■ TEXT EXCERPT
•••

Robert said:
On the other hand, the suggestion was recently made here that maybe we
should just banish SMP as an unacceptable programming style (meaning, I
think, that multiprocessor programming should not be done in a
globally-shared memory space, or at least that the shared space should
be hidden behind something like MPI).
I wonder how much SMP style, and the uniform address spaces that
go with it, can be hidden under VM, pointer swizzling and layers
of software-based caching. Probably not much, really.
The situation is _so_ bad that it doesn't seem embarrassing, apparently,
for Orion Multisystems to take a lame processor, to hobble it further
with a lame interconnect, and to call it a workstation. If the future
of computing really is slices of Wonder Bread in a plastic bag and not a
properly cooked meal, then the Orion box makes some sense. Might as
well get used to it and start programming on an architecture that at
least has the right topology and instruction set, as I believe Andrew
Reilly is suggesting.
Well, I think that the specific instruction set is probably a red
herring. I reckon that an object code specifically designed to be
a target for JIT compilation to a register-to-register VLIW engine
of indeterminate dimensions will turn out to be better ultimately.

•••

■ RECORD LIST
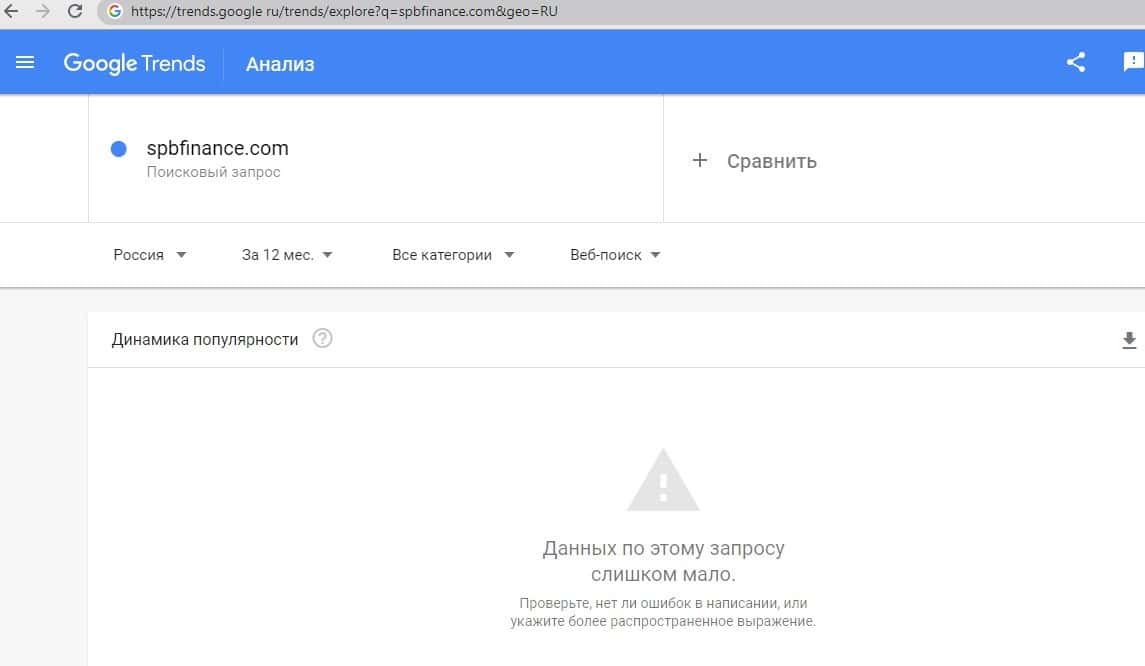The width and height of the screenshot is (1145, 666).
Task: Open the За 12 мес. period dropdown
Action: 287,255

•••

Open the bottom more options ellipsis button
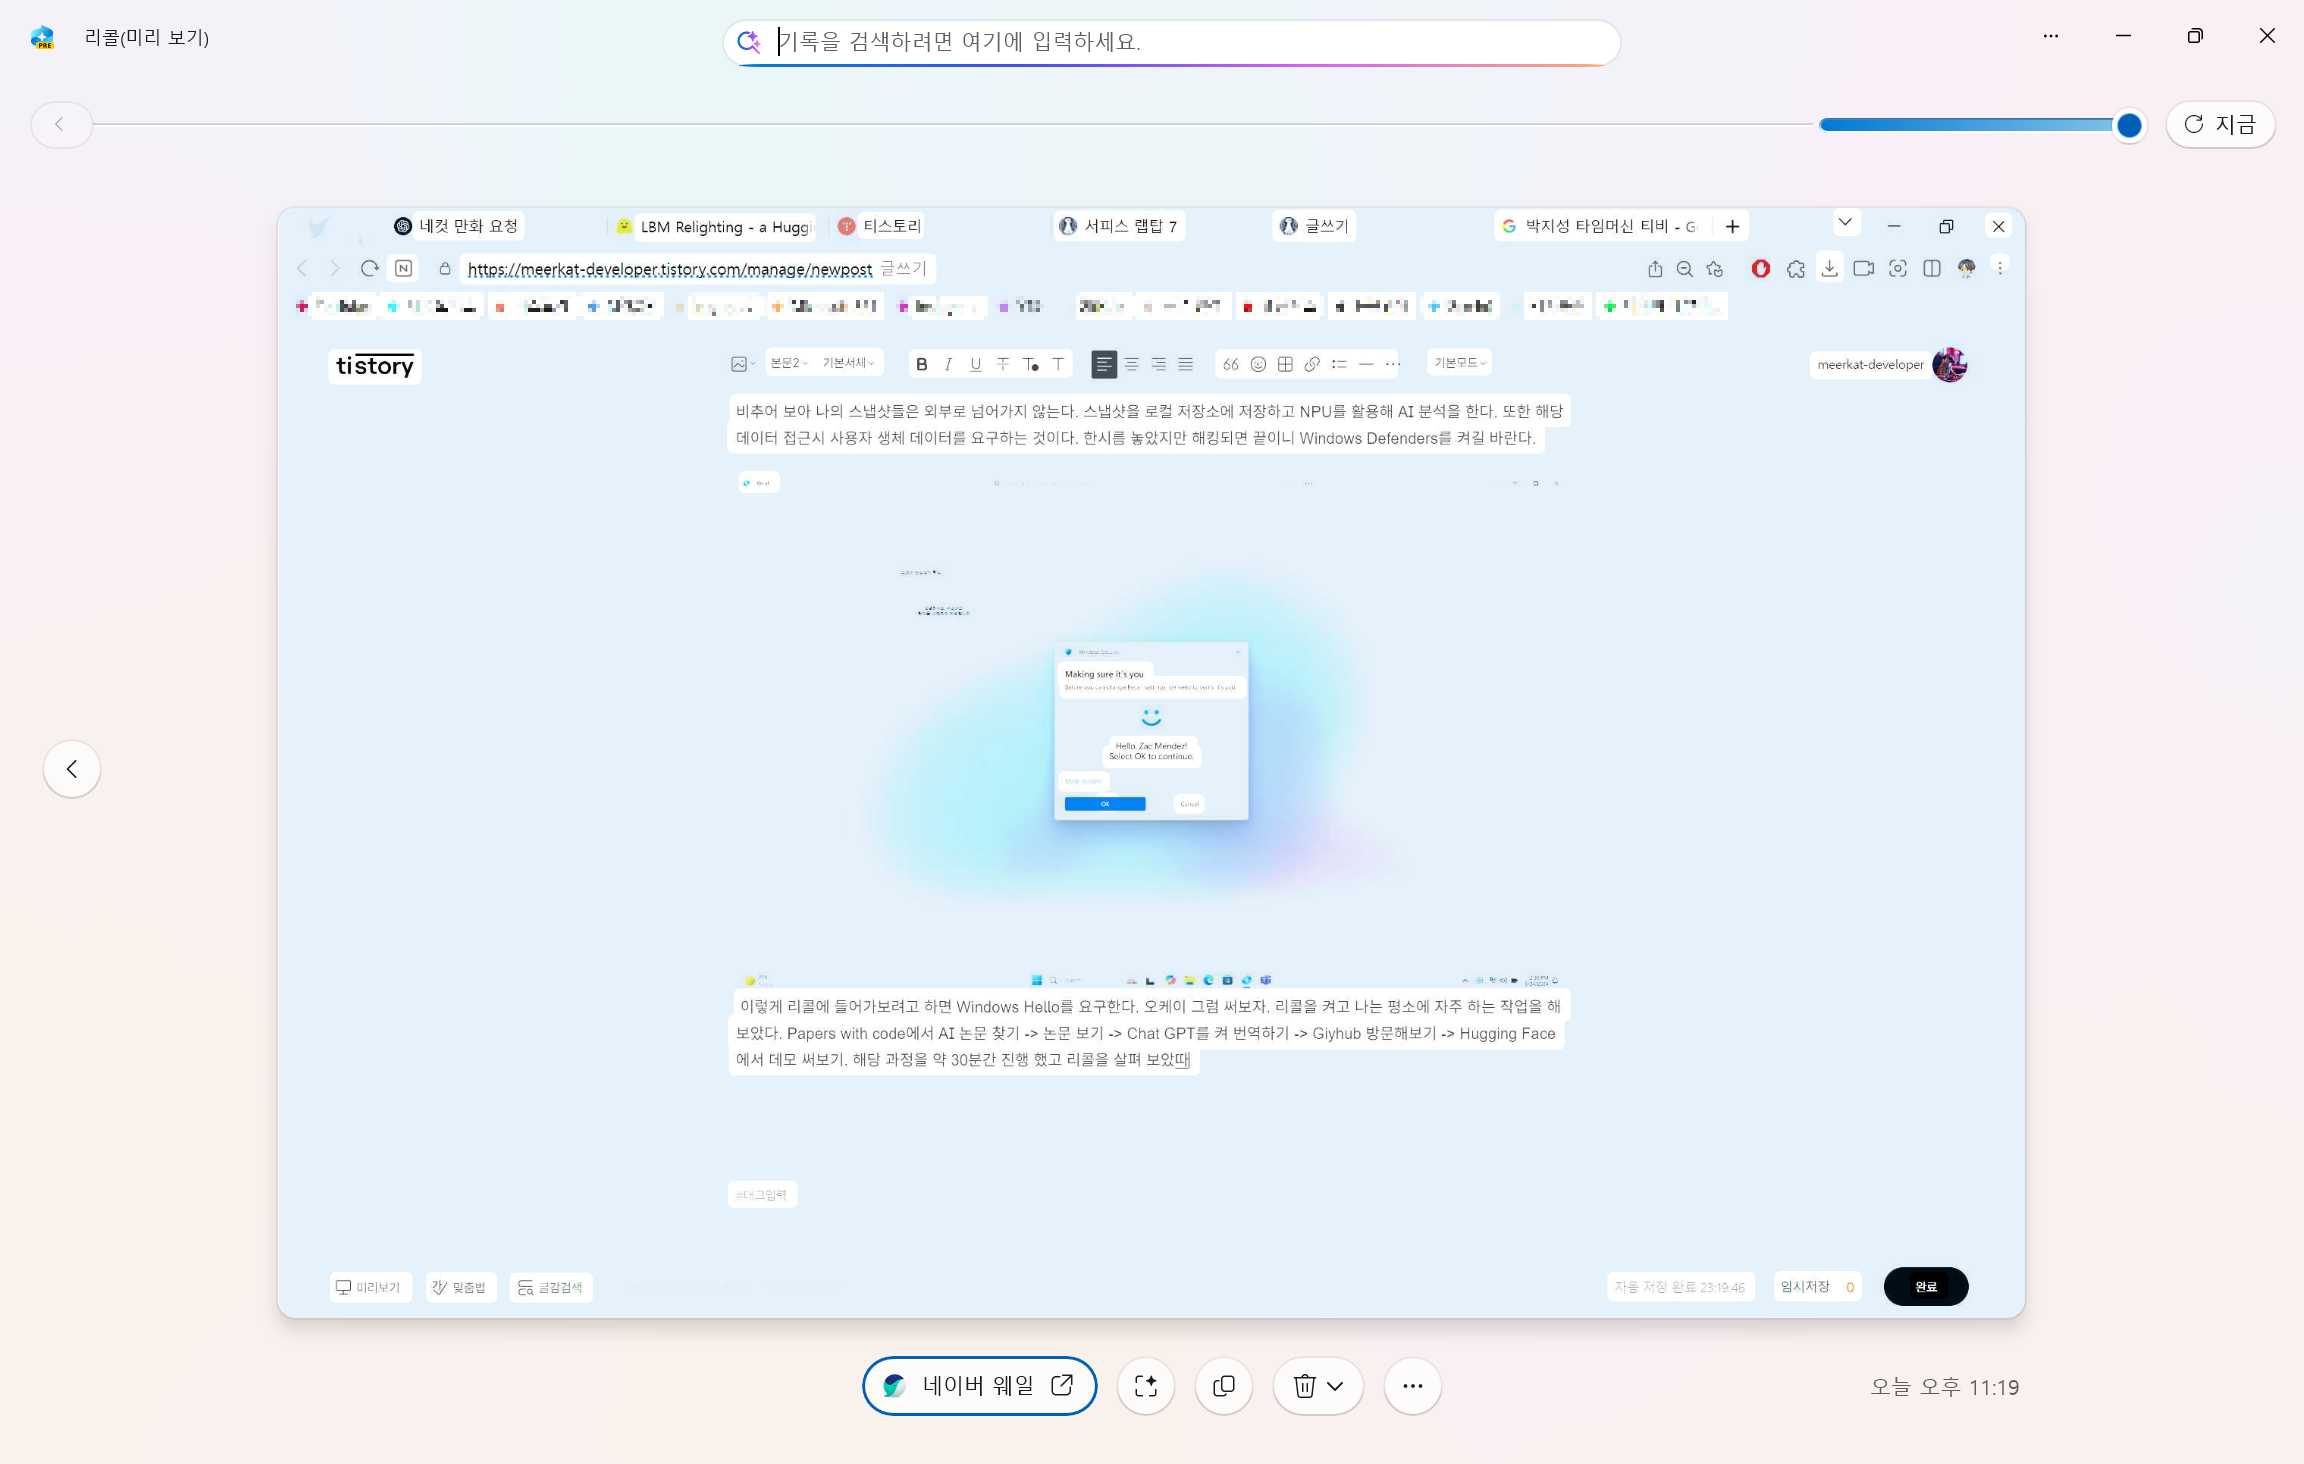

•••

■ EXERCISES
1: In the forum post on multiprocessor programming, which company is said to take a lame processor and call it a workstation?
2: Rewrite the forum post on multiprocessor programming starting at "The situation is" and ending at "be better ultimately.", replacing "lame" with "weak".

■ ANSWERS TO THE TASKS
1: Orion Multisystems

2:
The situation is _so_ bad that it doesn't seem embarrassing, apparently,
for Orion Multisystems to take a weak processor, to hobble it further
with a weak interconnect, and to call it a workstation. If the future
of computing really is slices of Wonder Bread in a plastic bag and not a
properly cooked meal, then the Orion box makes some sense. Might as
well get used to it and start programming on an architecture that at
least has the right topology and instruction set, as I believe Andrew
Reilly is suggesting.
Well, I think that the specific instruction set is probably a red
herring. I reckon that an object code specifically designed to be
a target for JIT compilation to a register-to-register VLIW engine
of indeterminate dimensions will turn out to be better ultimately.